Si ese niño convertido en adulto egocéntrico fuera un caso excepcional o raro, no habría muchos motivos para la alarma; el problema surge cuando es uno más entre una inmensa muchedumbre reivindicadora de sus derechos pero ignorante de sus deberes. Entonces nos encontramos en un escenario peligroso, donde el desequilibrio personal, familiar y social no puede desembocar en nada bueno. Es más, puede suceder que se reclame como derecho lo que no está registrado en el texto constitucional como tal, forzando el espíritu del documento para que se adapte al supuesto derecho. Es decir, que el texto diga lo que yo quiero que diga.
Cuando una sociedad se lanza en una carrera de consecución de todos los derechos e invención de los que no lo son y al mismo tiempo se escaquea de cualquier responsabilidad, es señal de que estamos ante un cuerpo social que tendrá poco recorrido en el tiempo, pues ese estado de cosas es insostenible. No hay organización humana que pueda resistir mucho tiempo algo así.
Pero no tenemos que ser demasiado duros con el niño de la entrevista; lo primero porque un gran número de los adultos actuales se quedarían también en blanco si se les preguntaran cuáles son sus responsabilidades según la Constitución; lo segundo porque no resulta fácil encontrar en la propia Constitución el término deber. Unas cifras bastarán para resumir el contraste. En más de cien ocasiones aparece la palabra derecho en el texto, mientras que deber se halla una docena de veces. Esto de por sí ya es significativo y puede ayudar a explicar esa extendida percepción de ¡ay de quien se atreva a lesionar mis derechos!, aunque los deberes sí me los puedo saltar felizmente y no pasa nada.

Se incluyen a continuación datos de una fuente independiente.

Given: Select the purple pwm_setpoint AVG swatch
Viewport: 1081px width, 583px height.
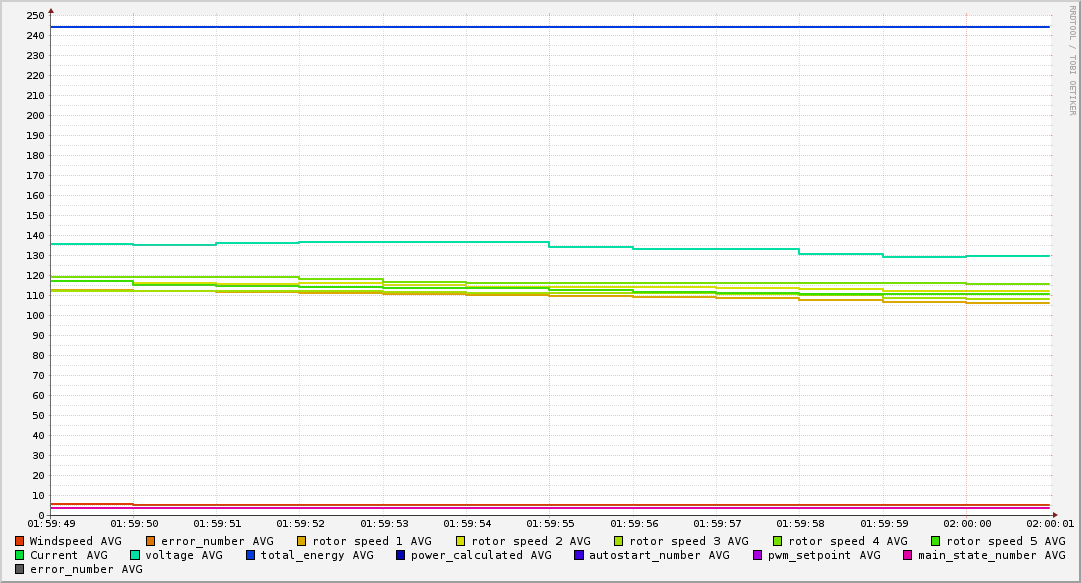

Una persona sana, madura y equilibrada, lo mismo que una sociedad sana, madura y equilibrada, es aquella en la que los derechos están contrabalanceados por los deberes. Es decir, que el sentido de la responsabilidad es parte intrínseca de la personalidad y del tejido social.
Ese texto magistral, que hemos desechado como trasnochado, llamado los Diez Mandamientos, expone los derechos y los deberes a la par. Y lo hace de una manera que no alimenta el desequilibrio egocéntrico, porque los derechos del otro son mis deberes. Es decir,
en lugar de señalar a qué tengo yo derecho, señala a qué tiene derecho el otro, lo cual es mi responsabilidad respetarlo. Y, por supuesto, ese derecho del otro es también mi derecho, que el otro tiene el deber de respetar. Por tanto, se inculca el sentido del deber en una reciprocidad ecuánime de derechos y deberes. Asumir esa forma de entender los derechos y deberes fomenta la estabilidad y el respeto, fijando los límites que no debo traspasar.
Por cierto, que en esos derechos del otro que los Diez Mandamientos promulgan, ese otro no solamente es mi semejante, sino también mi Hacedor, al que tengo el deber, porque es su derecho, de reconocer, adorar, servir y honrar. ¿No será la negación de ese derecho suyo por nuestra parte, la raíz de nuestro fracaso para construir una sociedad sólida, con perspectivas de largo alcance?